** Listed records follows **
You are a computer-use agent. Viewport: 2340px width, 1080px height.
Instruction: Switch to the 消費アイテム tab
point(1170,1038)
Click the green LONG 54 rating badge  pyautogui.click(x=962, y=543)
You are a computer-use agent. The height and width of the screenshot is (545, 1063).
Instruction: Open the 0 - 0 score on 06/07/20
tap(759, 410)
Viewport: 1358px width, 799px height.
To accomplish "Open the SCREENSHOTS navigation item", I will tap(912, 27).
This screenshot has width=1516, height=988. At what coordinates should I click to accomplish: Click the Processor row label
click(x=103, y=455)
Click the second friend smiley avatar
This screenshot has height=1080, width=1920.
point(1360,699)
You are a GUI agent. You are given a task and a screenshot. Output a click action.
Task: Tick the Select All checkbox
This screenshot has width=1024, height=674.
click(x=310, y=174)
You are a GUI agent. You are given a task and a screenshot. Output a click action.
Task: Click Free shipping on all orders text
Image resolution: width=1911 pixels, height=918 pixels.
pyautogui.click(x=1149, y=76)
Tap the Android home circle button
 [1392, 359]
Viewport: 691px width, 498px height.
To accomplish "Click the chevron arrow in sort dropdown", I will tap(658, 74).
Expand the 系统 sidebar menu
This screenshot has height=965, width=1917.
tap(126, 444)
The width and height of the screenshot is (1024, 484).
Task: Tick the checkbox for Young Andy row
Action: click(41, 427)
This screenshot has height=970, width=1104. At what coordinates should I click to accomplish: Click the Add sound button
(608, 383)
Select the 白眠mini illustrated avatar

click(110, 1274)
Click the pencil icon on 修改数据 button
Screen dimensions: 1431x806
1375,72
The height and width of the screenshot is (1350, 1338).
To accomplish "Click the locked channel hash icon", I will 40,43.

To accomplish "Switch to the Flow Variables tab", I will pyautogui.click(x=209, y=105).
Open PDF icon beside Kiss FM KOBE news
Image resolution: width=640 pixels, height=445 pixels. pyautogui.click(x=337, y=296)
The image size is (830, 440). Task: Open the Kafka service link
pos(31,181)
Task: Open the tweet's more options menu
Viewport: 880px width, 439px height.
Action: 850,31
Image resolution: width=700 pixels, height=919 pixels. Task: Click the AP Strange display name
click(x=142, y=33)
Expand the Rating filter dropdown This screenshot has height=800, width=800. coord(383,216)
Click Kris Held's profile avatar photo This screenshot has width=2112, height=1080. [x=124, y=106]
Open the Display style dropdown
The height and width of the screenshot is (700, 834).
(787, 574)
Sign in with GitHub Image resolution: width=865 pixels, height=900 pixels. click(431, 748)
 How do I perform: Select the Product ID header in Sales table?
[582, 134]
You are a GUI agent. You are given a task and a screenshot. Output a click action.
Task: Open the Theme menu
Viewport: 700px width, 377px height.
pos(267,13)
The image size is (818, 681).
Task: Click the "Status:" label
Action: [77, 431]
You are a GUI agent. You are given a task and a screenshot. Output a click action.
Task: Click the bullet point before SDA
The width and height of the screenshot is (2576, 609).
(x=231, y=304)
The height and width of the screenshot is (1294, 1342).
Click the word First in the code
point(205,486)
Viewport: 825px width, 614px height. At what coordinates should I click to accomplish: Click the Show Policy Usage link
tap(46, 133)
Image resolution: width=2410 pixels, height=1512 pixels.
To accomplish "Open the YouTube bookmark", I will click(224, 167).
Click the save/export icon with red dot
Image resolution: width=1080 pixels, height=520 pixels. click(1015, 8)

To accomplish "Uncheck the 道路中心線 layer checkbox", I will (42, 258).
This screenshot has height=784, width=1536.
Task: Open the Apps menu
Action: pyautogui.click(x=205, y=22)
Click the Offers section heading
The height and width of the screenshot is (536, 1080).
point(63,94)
** End of Listed records **
## To do:
Each line shown above needs to be transcribed exactly.

## Written response:
You are a computer-use agent. Viewport: 2340px width, 1080px height.
Instruction: Switch to the 消費アイテム tab
point(1170,1038)
Click the green LONG 54 rating badge  pyautogui.click(x=962, y=543)
You are a computer-use agent. The height and width of the screenshot is (545, 1063).
Instruction: Open the 0 - 0 score on 06/07/20
tap(759, 410)
Viewport: 1358px width, 799px height.
To accomplish "Open the SCREENSHOTS navigation item", I will tap(912, 27).
This screenshot has width=1516, height=988. At what coordinates should I click to accomplish: Click the Processor row label
click(x=103, y=455)
Click the second friend smiley avatar
This screenshot has height=1080, width=1920.
point(1360,699)
You are a GUI agent. You are given a task and a screenshot. Output a click action.
Task: Tick the Select All checkbox
This screenshot has width=1024, height=674.
click(x=310, y=174)
You are a GUI agent. You are given a task and a screenshot. Output a click action.
Task: Click Free shipping on all orders text
Image resolution: width=1911 pixels, height=918 pixels.
pyautogui.click(x=1149, y=76)
Tap the Android home circle button
 [1392, 359]
Viewport: 691px width, 498px height.
To accomplish "Click the chevron arrow in sort dropdown", I will tap(658, 74).
Expand the 系统 sidebar menu
This screenshot has height=965, width=1917.
tap(126, 444)
The width and height of the screenshot is (1024, 484).
Task: Tick the checkbox for Young Andy row
Action: click(41, 427)
This screenshot has height=970, width=1104. At what coordinates should I click to accomplish: Click the Add sound button
(608, 383)
Select the 白眠mini illustrated avatar

click(110, 1274)
Click the pencil icon on 修改数据 button
Screen dimensions: 1431x806
1375,72
The height and width of the screenshot is (1350, 1338).
To accomplish "Click the locked channel hash icon", I will 40,43.

To accomplish "Switch to the Flow Variables tab", I will pyautogui.click(x=209, y=105).
Open PDF icon beside Kiss FM KOBE news
Image resolution: width=640 pixels, height=445 pixels. pyautogui.click(x=337, y=296)
The image size is (830, 440). Task: Open the Kafka service link
pos(31,181)
Task: Open the tweet's more options menu
Viewport: 880px width, 439px height.
Action: 850,31
Image resolution: width=700 pixels, height=919 pixels. Task: Click the AP Strange display name
click(x=142, y=33)
Expand the Rating filter dropdown This screenshot has height=800, width=800. coord(383,216)
Click Kris Held's profile avatar photo This screenshot has width=2112, height=1080. [x=124, y=106]
Open the Display style dropdown
The height and width of the screenshot is (700, 834).
(787, 574)
Sign in with GitHub Image resolution: width=865 pixels, height=900 pixels. click(431, 748)
 How do I perform: Select the Product ID header in Sales table?
[582, 134]
You are a GUI agent. You are given a task and a screenshot. Output a click action.
Task: Open the Theme menu
Viewport: 700px width, 377px height.
pos(267,13)
The image size is (818, 681).
Task: Click the "Status:" label
Action: [77, 431]
You are a GUI agent. You are given a task and a screenshot. Output a click action.
Task: Click the bullet point before SDA
The width and height of the screenshot is (2576, 609).
(x=231, y=304)
The height and width of the screenshot is (1294, 1342).
Click the word First in the code
point(205,486)
Viewport: 825px width, 614px height. At what coordinates should I click to accomplish: Click the Show Policy Usage link
tap(46, 133)
Image resolution: width=2410 pixels, height=1512 pixels.
To accomplish "Open the YouTube bookmark", I will click(224, 167).
Click the save/export icon with red dot
Image resolution: width=1080 pixels, height=520 pixels. click(1015, 8)

To accomplish "Uncheck the 道路中心線 layer checkbox", I will (42, 258).
This screenshot has height=784, width=1536.
Task: Open the Apps menu
Action: pyautogui.click(x=205, y=22)
Click the Offers section heading
The height and width of the screenshot is (536, 1080).
point(63,94)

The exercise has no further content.